Figure 1
Sequestration of P97 into insoluble aggregates by Atx3.
(a) Domain architecture of the two isoforms of Atx3. Josephin domain, a deubiquitinating domain of Atx3; UIM, ubiquitin-interacting motif; VBM, VCP-binding motif; HR, hydrophobic region; Qn, polyQ tract. The expanded glutamine residues are not included in the numbering. (b) Sequestration of overexpressed P97. FLAG-tagged Atx322Q, Atx3100Q or Atx3100Q/VBM* (282RKRR to HNHH) was co-transfected with HA-P97 into HEK 293T cells. The cell lysates were subjected to fractionation and Western blotting with an anti-FLAG or anti-HA antibody.

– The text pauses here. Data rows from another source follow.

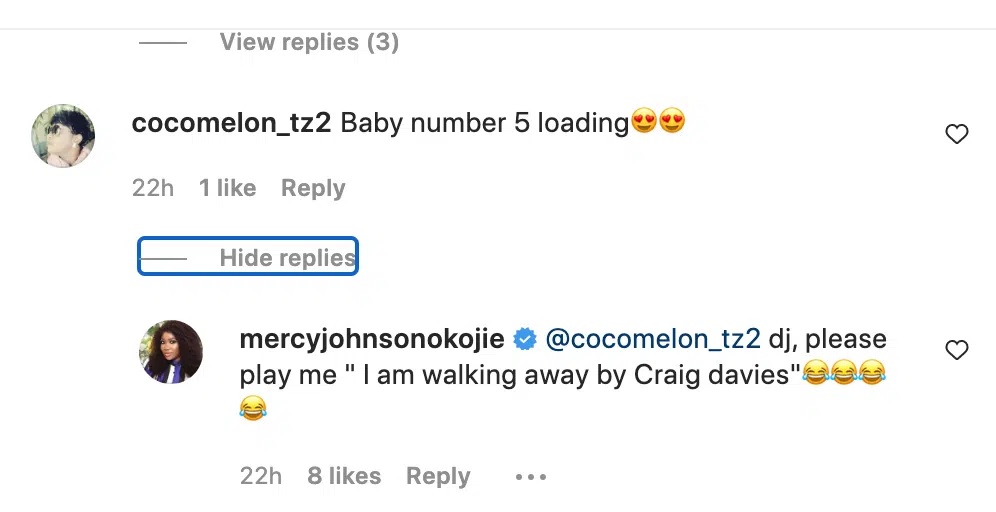Show who liked via "1 like"
996x512 pixels.
click(227, 188)
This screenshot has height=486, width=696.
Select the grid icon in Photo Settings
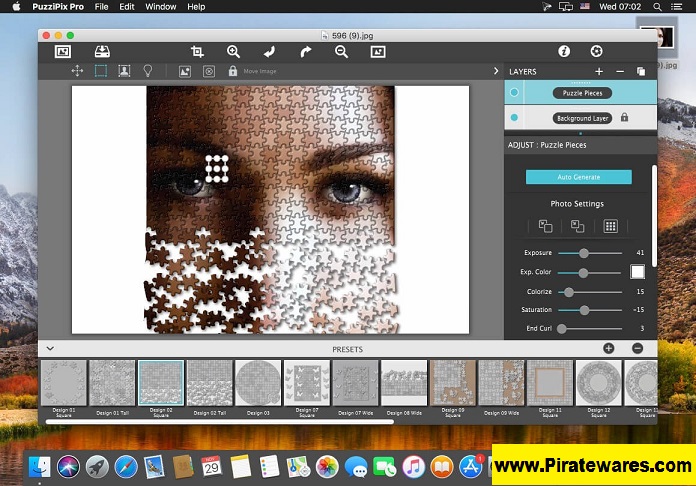click(x=610, y=226)
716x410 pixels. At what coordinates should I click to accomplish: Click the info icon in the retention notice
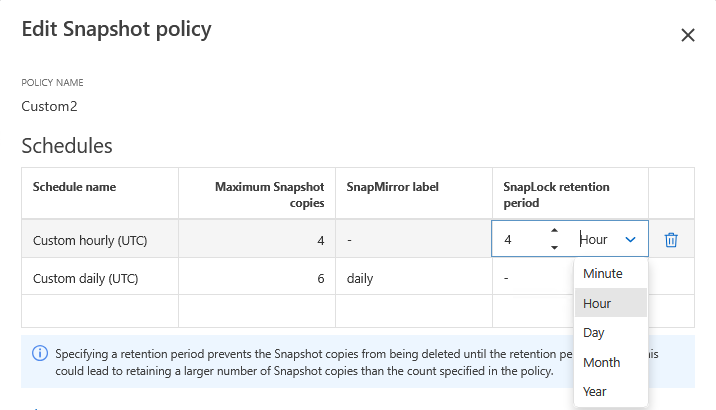coord(40,353)
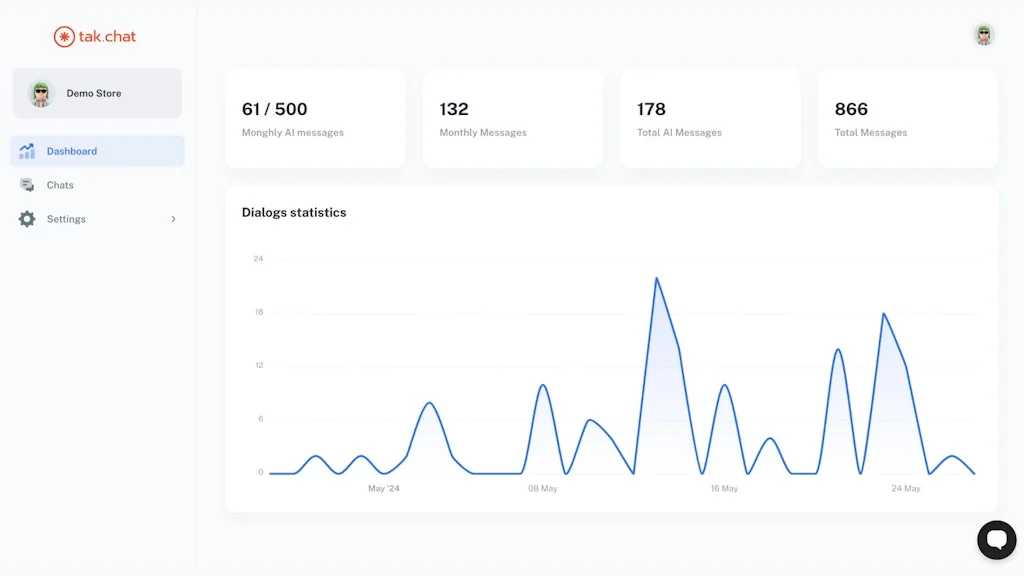Open the Demo Store workspace switcher
Viewport: 1024px width, 576px height.
(x=96, y=93)
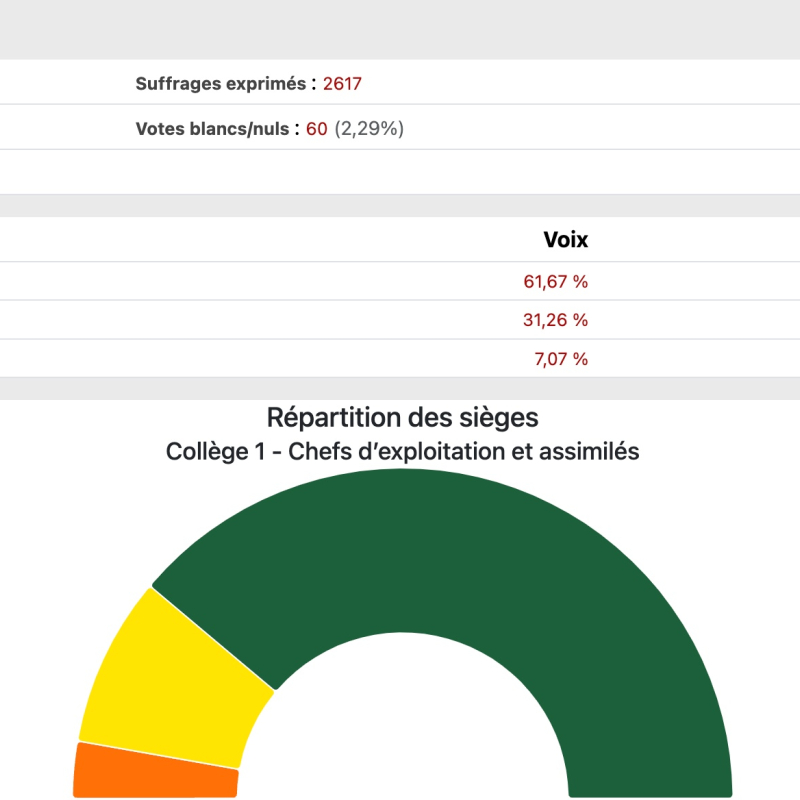The image size is (800, 800).
Task: Click the (2,29%) percentage text
Action: [369, 128]
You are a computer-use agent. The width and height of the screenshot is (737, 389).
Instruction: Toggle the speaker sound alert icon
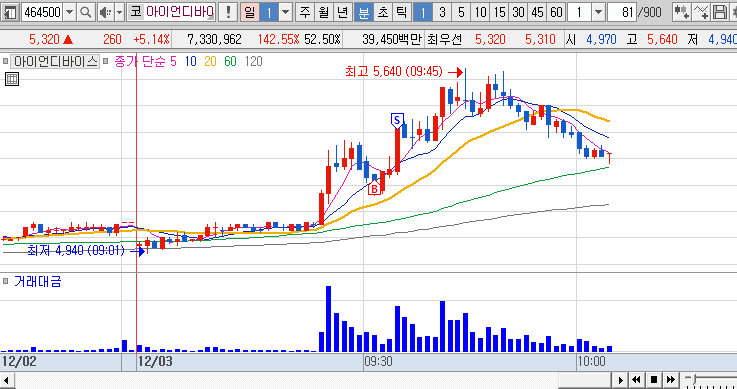coord(105,12)
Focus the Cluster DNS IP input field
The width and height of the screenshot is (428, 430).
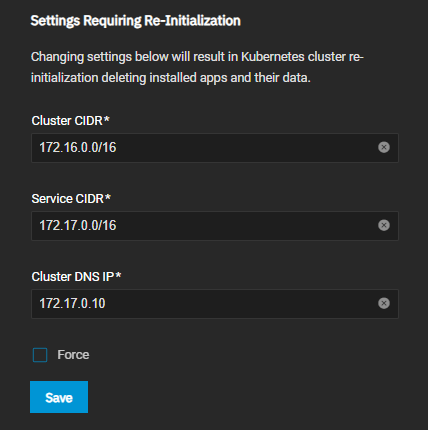[215, 304]
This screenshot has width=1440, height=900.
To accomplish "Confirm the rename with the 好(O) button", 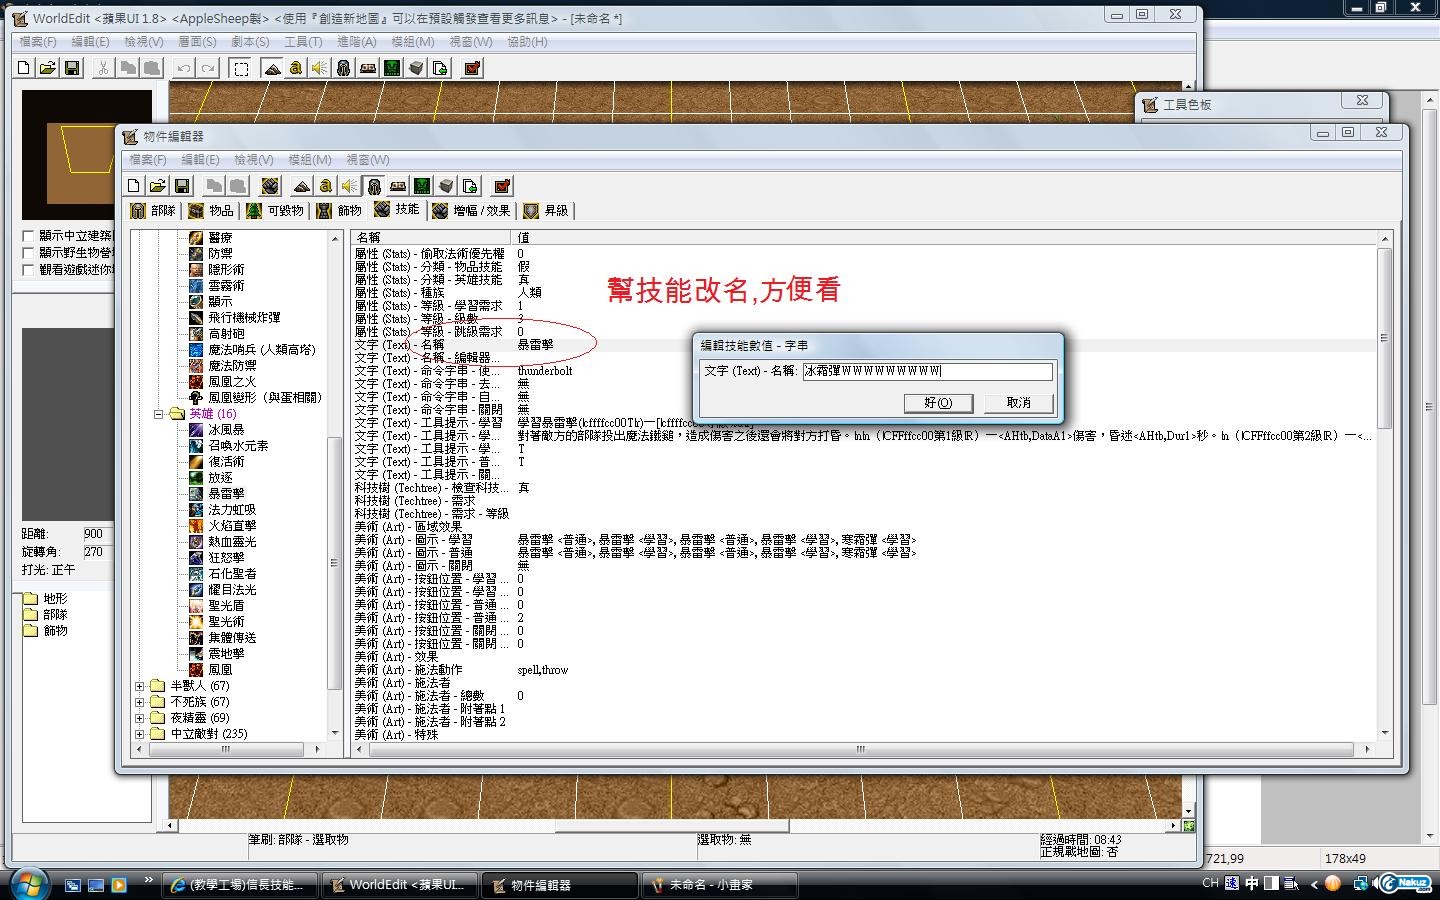I will (x=937, y=403).
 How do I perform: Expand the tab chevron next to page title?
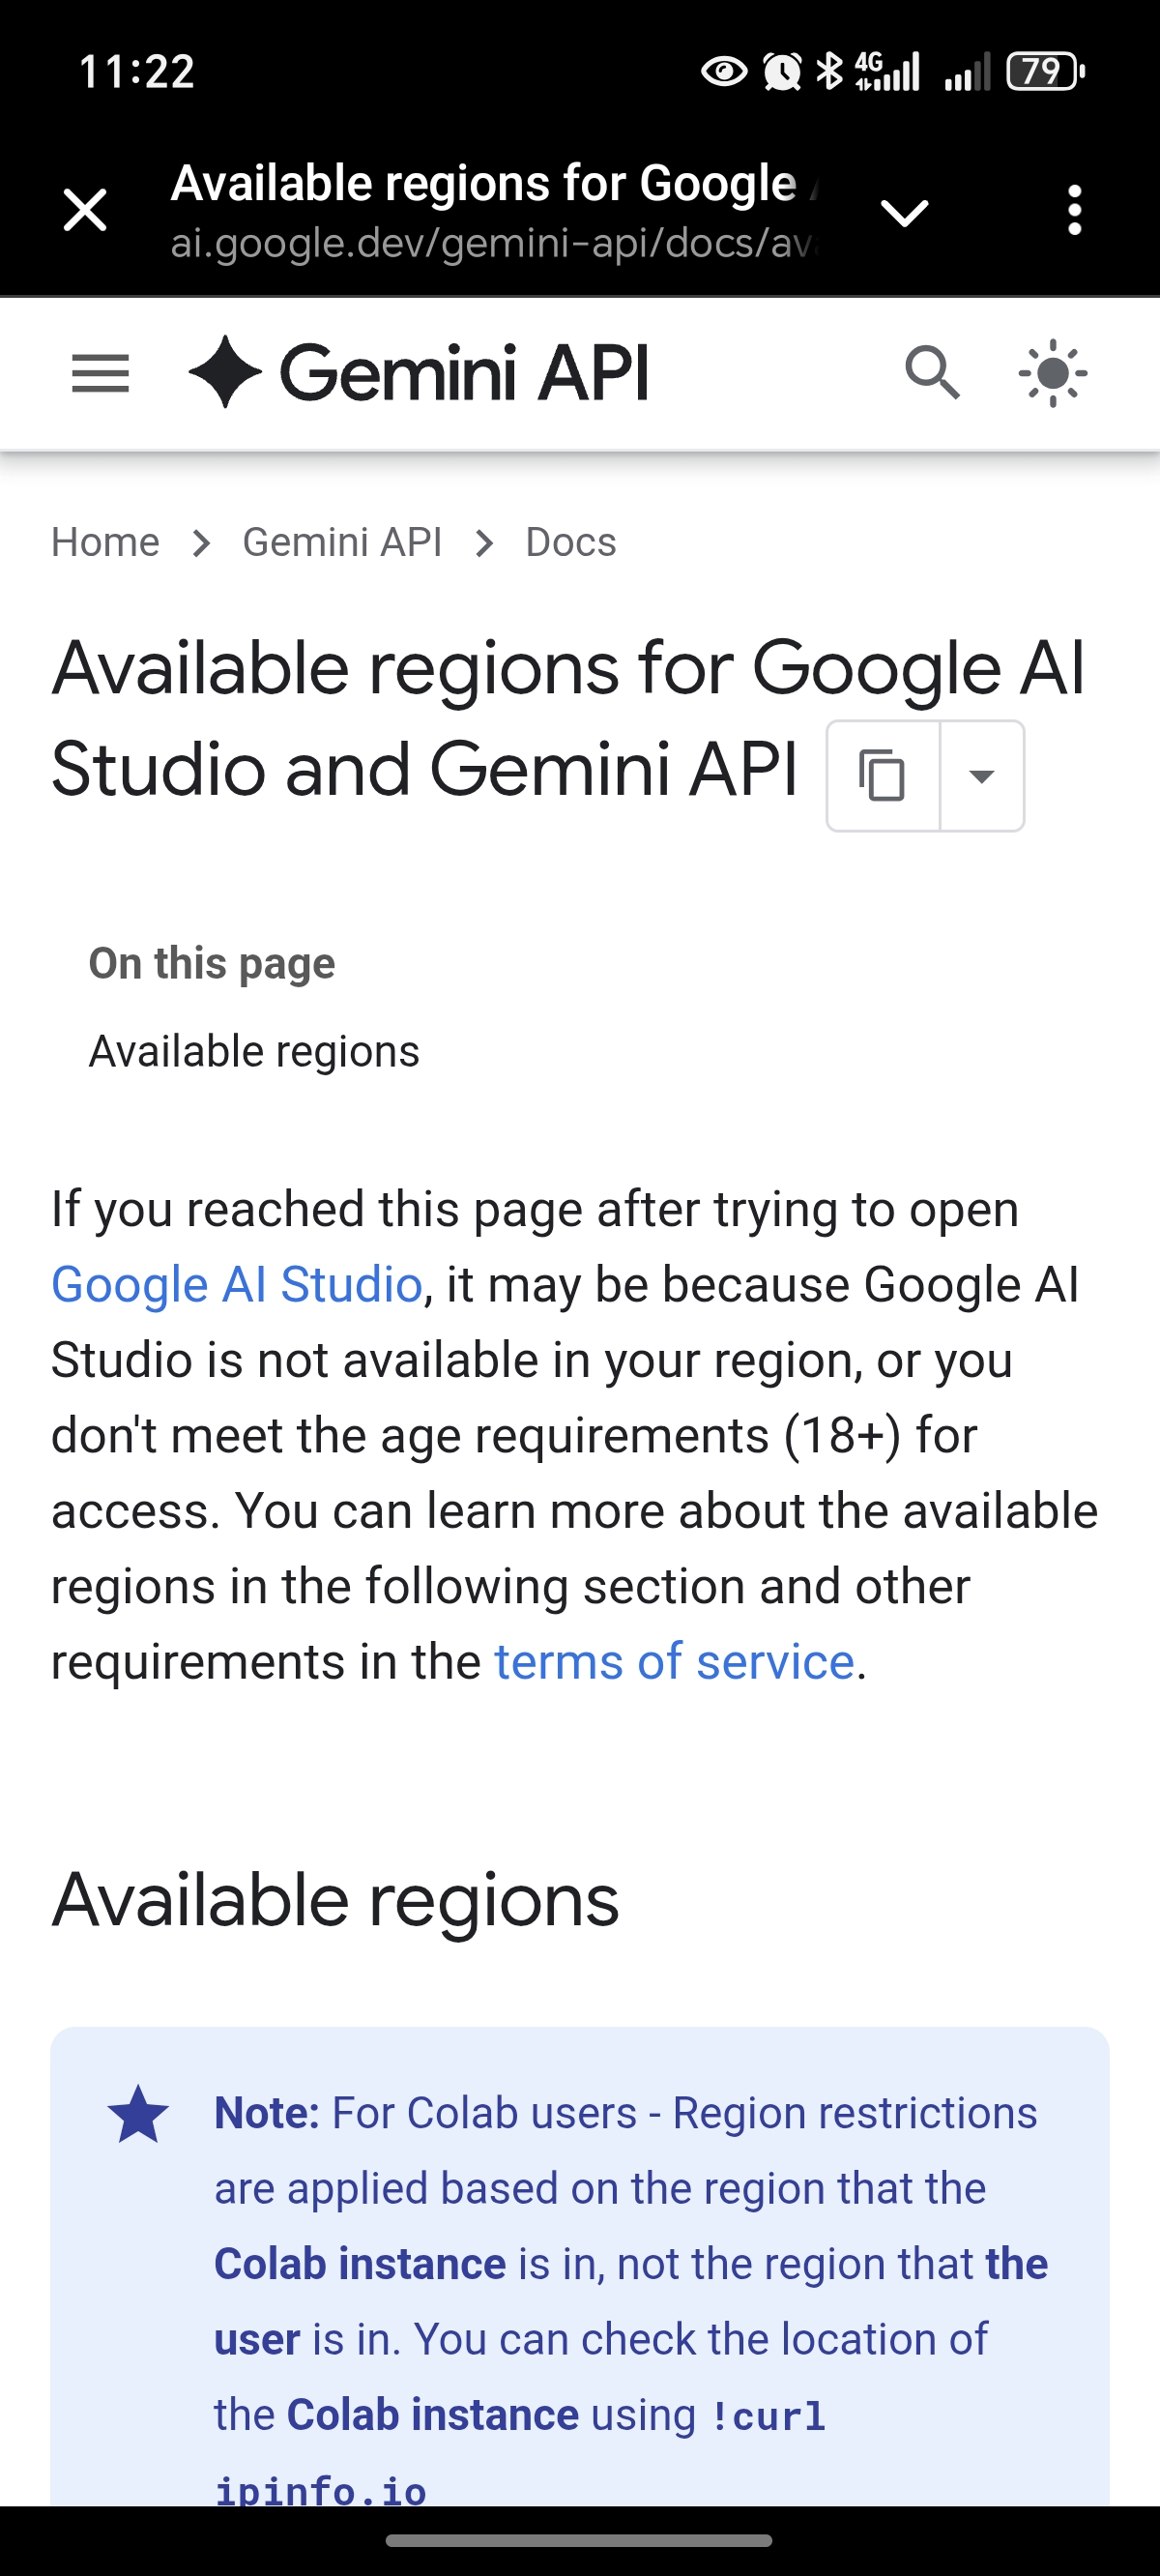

The constructs contain sequences encoding the amino-acid residues of 1 - 360. Sup., supernatant; Pel., pellet. (c) Quantification of the amounts of overexpressed HA-P97 in supernatant and pellet fractions. (d) Sequestration of endogenous P97. FLAG-tagged Atx322Q, Atx3100Q or Atx3100Q/VBM* was transfected into HEK 293T cells. The cell lysates were subjected to fractionation and Western blotting with an antibody against P97. (e) Quantification of the amounts of endogenous P97 in supernatant and pellet fractions. Data are shown as Means ± SEM (n = 3). *, p < 0.05; **, p < 0.01; ***, p < 0.001; N.S., no significance.